И лишь несколько имен в длинном списке вымышленных или реальных людей, названных Прустом и вызванных им из утраченного времени, а потому утраченному времени до конца не принадлежащих, лишь, повторяю, несколько достославных имен не подчиняются немилосердному прустовскому закону. Среди них Дягилев и его спутники, Нижинский, Стравинский и Бакст, на первом месте иногда “гениальный Стравинский”, но чаще всего “гений Бакст”, которому посвящены самые восторженные строки. Известно, что Пруст посещал дягилевские балеты в 1910 году и что он присутствовал 4 июня на первом спектакле второго сезона и видел премьеру “Шехеразады”. Нижинский сыграл там роль Золотого раба, а Бакст написал декорацию, поразившую Париж, а потом и всю Европу. Вот первое упоминание о Баксте в романе “Под сенью девушек в цвету”: “…лица, быть может, не очень разнившиеся по своему строению, в зависимости от того, чем они заливались: <…> вытягивались или же расширялись, превращались во что-то иное, вроде аксессуаров русских балетов, иные из которых при дневном свете представляют собой самые обыкновенные бумажные кружочки, а когда гений Бакста погружает декорацию в бледно-алое или же затопляет ее лунным светом, то они накрепко врезываются в нее, точно бирюза на фасаде дворца, или томно распускаются бенгальской розой в саду” (перевод Н.М.Любимова).

Тут весь Пруст: и сближение девушек с произведениями искусства; и мысль о том, что это произведение не копирует красоту, наблюдаемую вовне, где красоты может и не быть, а привносит красоту само, конструируя ее своими средствами, своим ремеслом, своим даром; и, наконец, круг его ассоциаций: бирюза на фасаде дворца, бенгальская роза, нечто редкостное, во многом причудливое, немного оскар-уайльдовское, из мира экзотических цветов и драгоценных камней, к тому же бледно-алое, затопленное лунным светом. Кажется, что Пруст – по своему обыкновению – смешал разные впечатления: и то, что увидел в “Шехеразаде” и в “Карнавале”, в том же спектакле 4 июня, открывшем сезон, и то, что смог увидеть в следующем сезоне в “Призраке розы”. Ориентальную феерию в первом случае, полуночное видение во втором, хотя – и это другое обыкновение Пруста-писателя, он умел быть поразительно точным в своих подробных и тщательных описаниях.
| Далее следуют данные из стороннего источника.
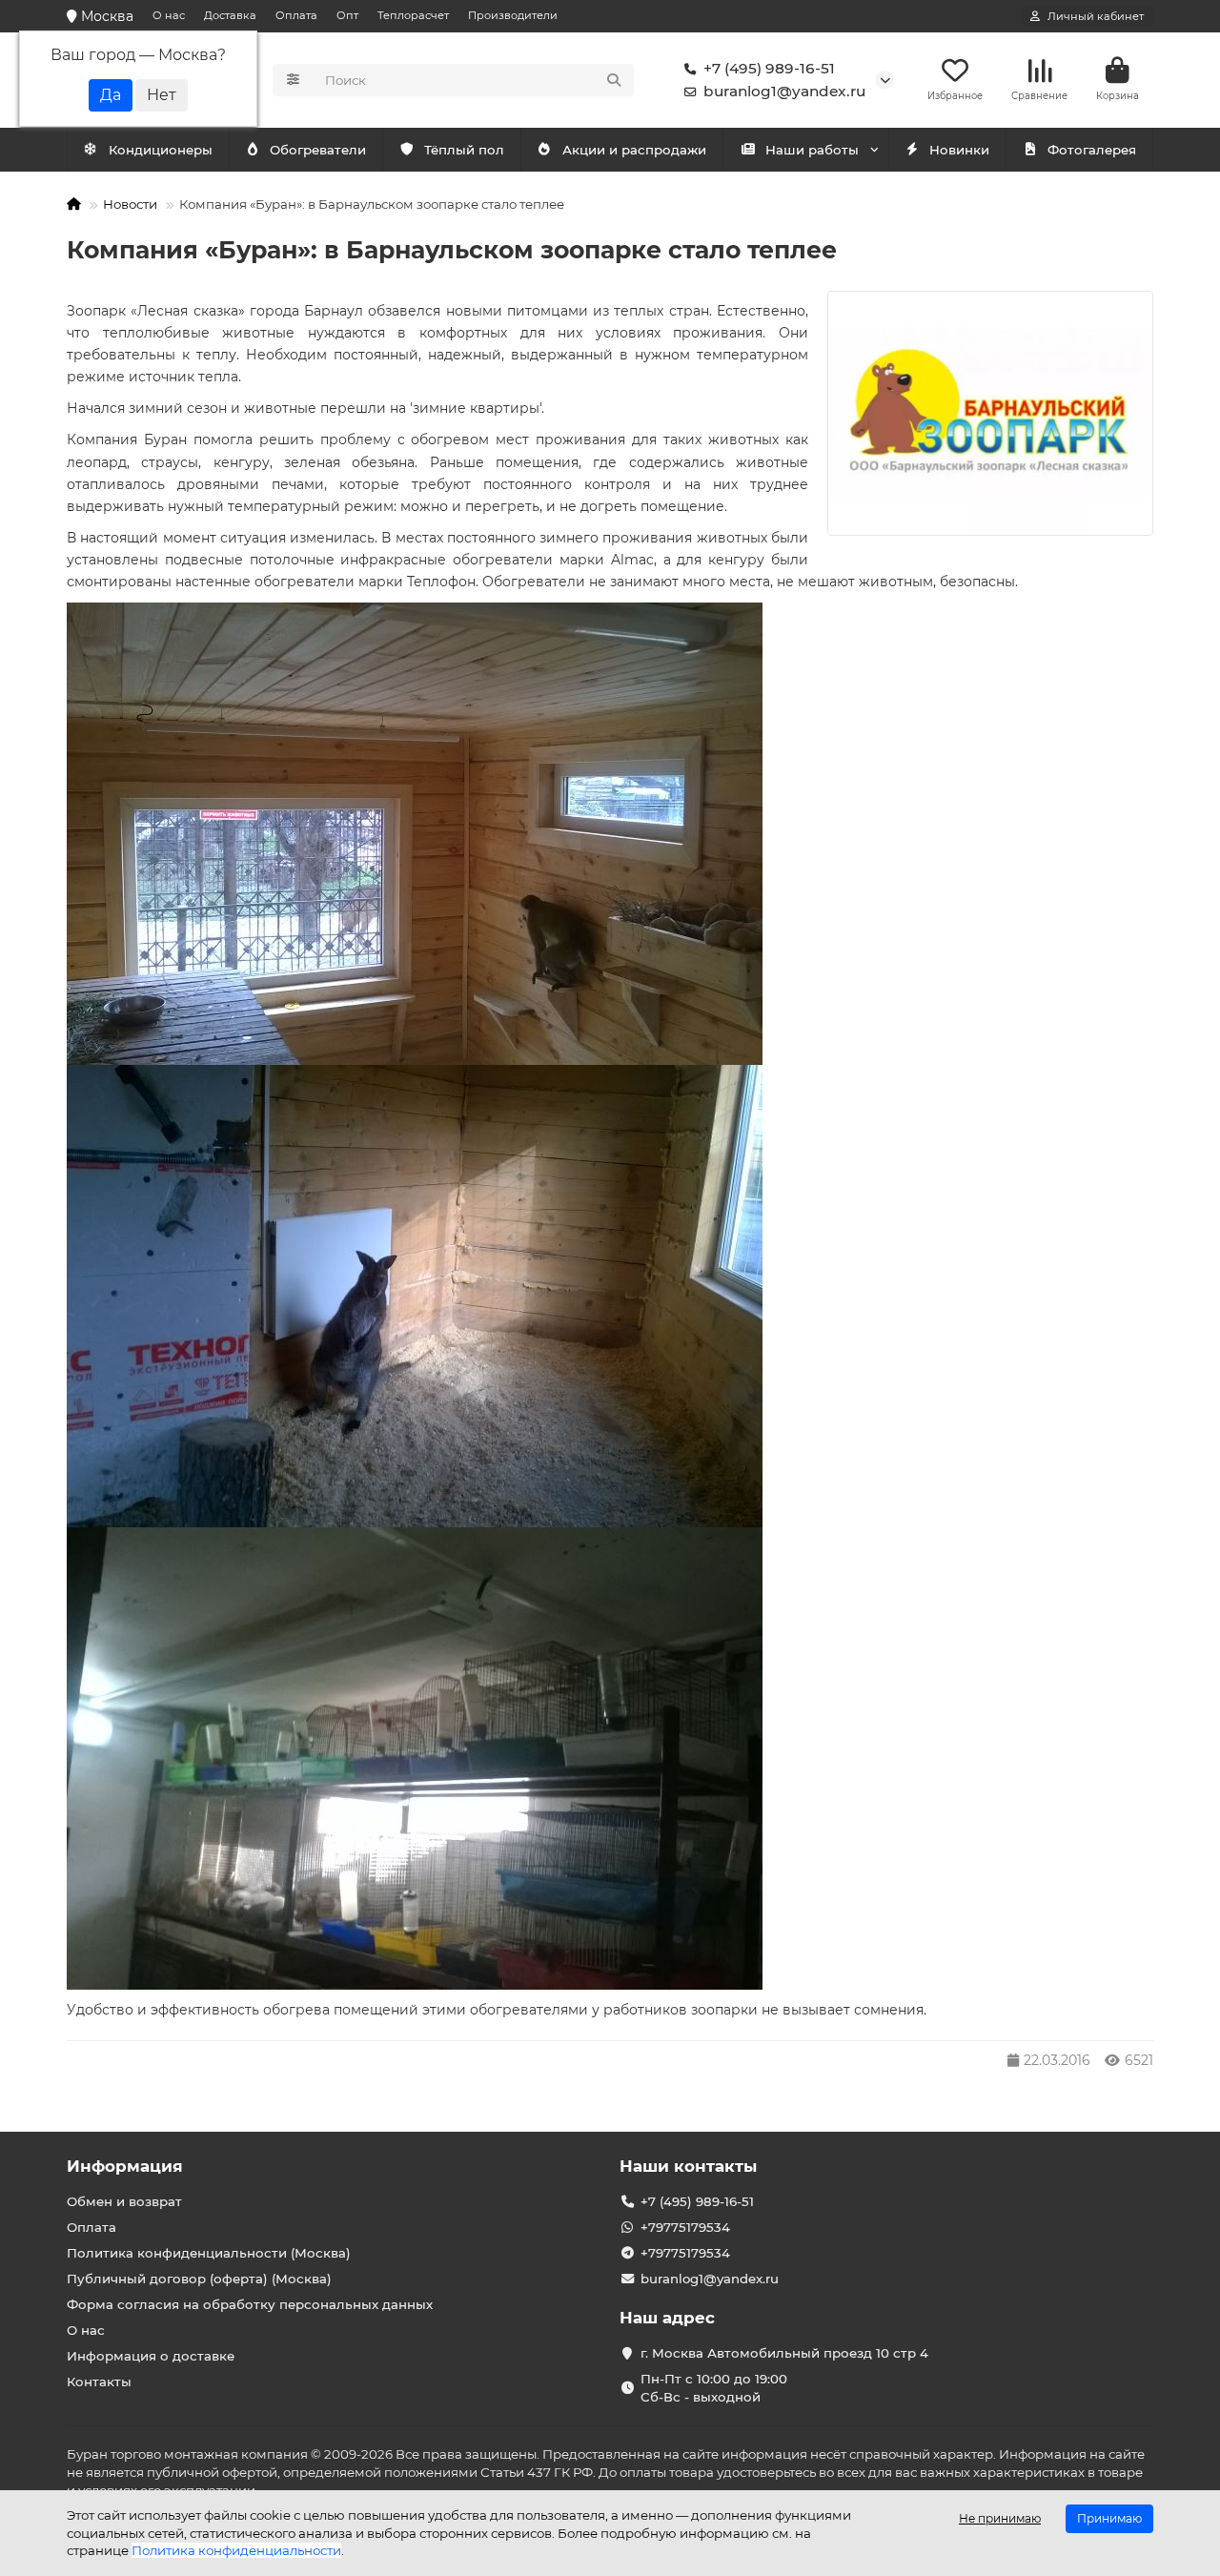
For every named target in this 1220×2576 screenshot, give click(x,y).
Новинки (959, 149)
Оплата (296, 15)
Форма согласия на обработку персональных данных (250, 2304)
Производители (513, 15)
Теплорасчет (413, 15)
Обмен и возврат (124, 2201)
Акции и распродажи (634, 149)
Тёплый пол (464, 149)
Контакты (99, 2381)
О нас (168, 15)
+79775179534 (685, 2227)
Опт (347, 15)
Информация (125, 2166)
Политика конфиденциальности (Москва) (209, 2252)
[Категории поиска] (293, 80)
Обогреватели (318, 149)
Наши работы (812, 149)
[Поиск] (614, 80)
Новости (130, 204)
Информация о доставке (150, 2355)
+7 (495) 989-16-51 (769, 68)
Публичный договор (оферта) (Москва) (199, 2278)
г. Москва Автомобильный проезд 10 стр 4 (784, 2353)
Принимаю (1109, 2518)
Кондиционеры (161, 149)
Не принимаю (1000, 2518)
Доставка (230, 15)
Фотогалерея (1091, 149)
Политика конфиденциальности (236, 2550)
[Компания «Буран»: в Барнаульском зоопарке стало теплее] (990, 413)
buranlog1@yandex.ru (784, 91)
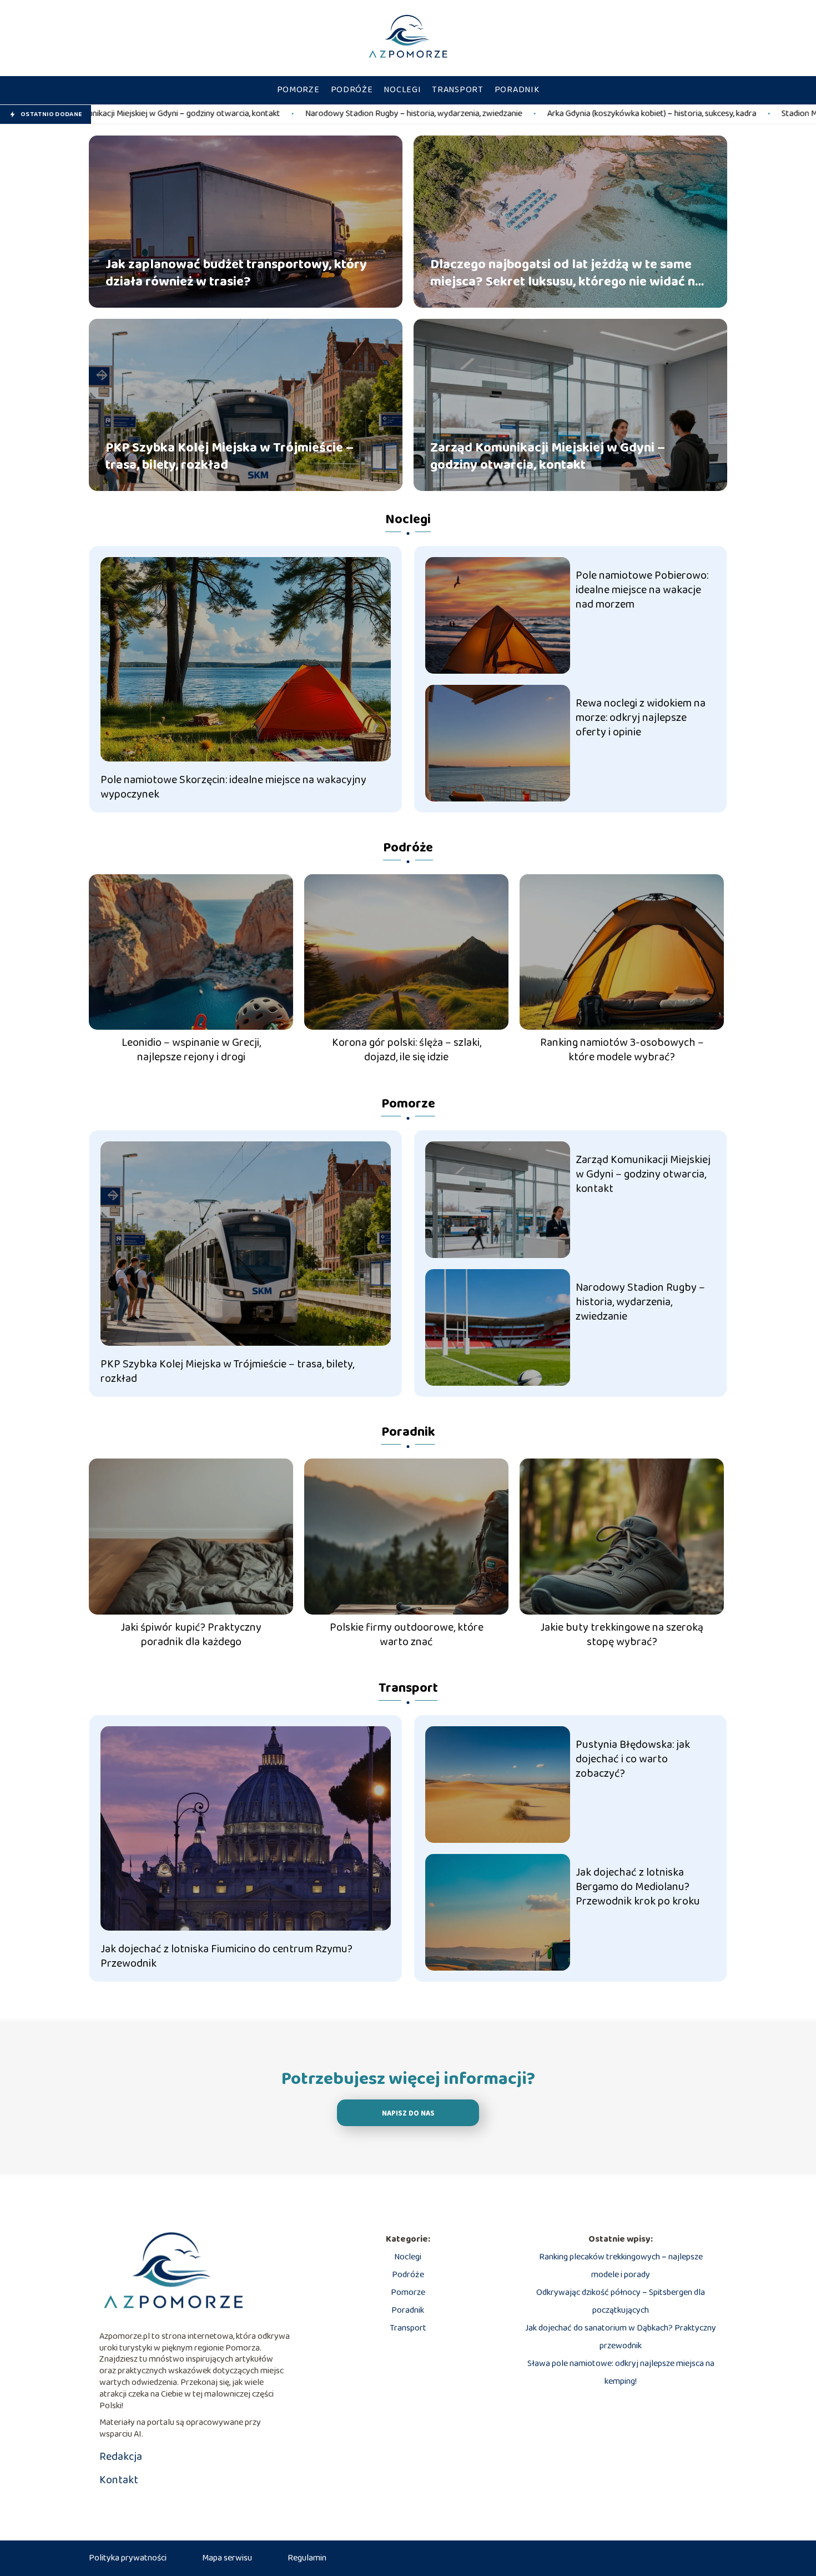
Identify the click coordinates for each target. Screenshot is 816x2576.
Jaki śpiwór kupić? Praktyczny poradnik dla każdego (190, 1634)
Впрочем, острая наблюдательность – а, может быть, обостренная чувствительность – не изменила Прусту и на этот раз. Потому что он сразу же разгадал Бакста. Потому что распознал нежную, даже изнеженную экзотику, проступавшую сквозь сгустки экзотики роскошной, пламенеющей экзотики широкого кораллово-красного ковра, разбросанных повсюду оранжево-синих подушек и нависающего над гаремом огромного сине-зеленого занавеса, равно как и пряной экзотики неслыханно ярких малиновых, оранжевых, алых, зеленых, усыпанных драгоценностями костюмов. Как написал Пруст в письме несколько дней после премьеры, “Я никогда не видел ничего более прекрасного”.

Используя слово “импрессионизм” (это слово Пруст не однажды произносил, говоря о новом искусстве), страстным сторонником которого он был, и эту сверхинтенсивную красочность бакстовской декорации можно назвать пламенеющим импрессионизмом.

Ида Рубинштейн в образе Шехеразады
Ида Рубинштейн в образе Шехеразады

“Шехеразада”, как уже было сказано, имела сенсационный успех, но спустя некоторое время Дягилев посчитал балет своей ошибкой. Приходится признать (по возобновлению, топорно сделанному уже в наши дни): то, что придумал либреттист Александр Бенуа, то, что поставил балетмейстер Михаил Фокин, и то, что сыграла исполнительница главной роли Зобеиды дилетантка Ида Рубинштейн, – высококлассный китч, чему ни Фокин, ни стиль “модерн”, ни сам Серебряный век чужды не были. Можно сказать и иначе: “страсти-мордасти”. Оргия в гареме и резня в гареме, страстные судороги обнимающихся тел, предсмертные судороги зарезанных тел, красивый букет из розового тела Зобеиды-Рубинштейн и черного тела Раба-Нижинского – все это гипнотически действовало на зрительный зал, хотя кое-кого и отвращало. Но повторим: на сцене был Нижинский – без своего легендарного прыжка, но со своей пластикой, не менее легендарной. Пластикой Фавна, которого ему предстоит в будущем сезоне создать, получеловеческой, полузвериной. “Полукошка-полузмея, дьявольски проворный и в то же время страшный” (Александр Бенуа); “сначала змея, потом пантера” (Бронислава Нижинская); “он бьется об пол, словно рыба о дно лодки” (Жан Кокто); “он был струящийся и блестящий, как рептилия” (Жан-Луи Водуайе, приятель Пруста, на стихи которого и будет сочинен “Призрак розы”). Вот эту телесную гениальность, природную магию тела не мог не оценить великий чувственник Марсель Пруст (достаточно вспомнить, как он описывает “девушек в цвету”, а позднее – и не один раз – щеку одной из них, Альбертины). Нижинский для Пруста такой же гений, как Бакст, как Стравинский, притом, что Пруст успел услышать не только “Жар-птицу” 1910 года, но и “Весну священную” 1913 года, и оба сочинения открывали для него и путь к новой музыке, и путь к древней России.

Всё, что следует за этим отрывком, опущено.